This guide covers the basics aspects of video generation based on knowledge (not copy-pasted IA text bullshit) with the intention to help you understand what are you doing when using WAN2.2, SVIPro, Lightx2v all together.
This is not easy: it is what it is even when simplified to this level.
Put this guide side by side to the WAN template or de SVIPro template read it and look at the nodes.
If you wonder how do I do the long videos jump to SVI
WAN2.2 ComfyUI template is enough
Look at the default WAN video generation template from comfyUI and you'll see all the components I mention except for SVIPro (which can be downloaded from their repository).
As I mention the components you'll understand the connections. I hope so.
Generating a segment of video is like solving a set of equations, a matrix problem multiplication, being a state (LATENT) represented in a multidimensional space: people like it to call them tensors, because sounds cool.
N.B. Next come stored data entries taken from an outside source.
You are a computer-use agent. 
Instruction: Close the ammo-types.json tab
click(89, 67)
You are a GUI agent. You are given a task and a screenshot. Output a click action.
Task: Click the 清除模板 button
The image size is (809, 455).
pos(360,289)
A tensor its just a state representation in a matrix no matter how many dimensions the matrix have. A state is the amount of values and their relation to describe a model in a given moment.
Latent
A latent is the video understood in the AI natural language or parameters (tensor space).
The fun part of WAN2.2 video latents is that all frames of the video are solved at once, the entire lantent is processed at once since the entire video represents a state*.
The solving process consists on converting a latent composed by NOISE into something you recongize, this process is called DENOISE.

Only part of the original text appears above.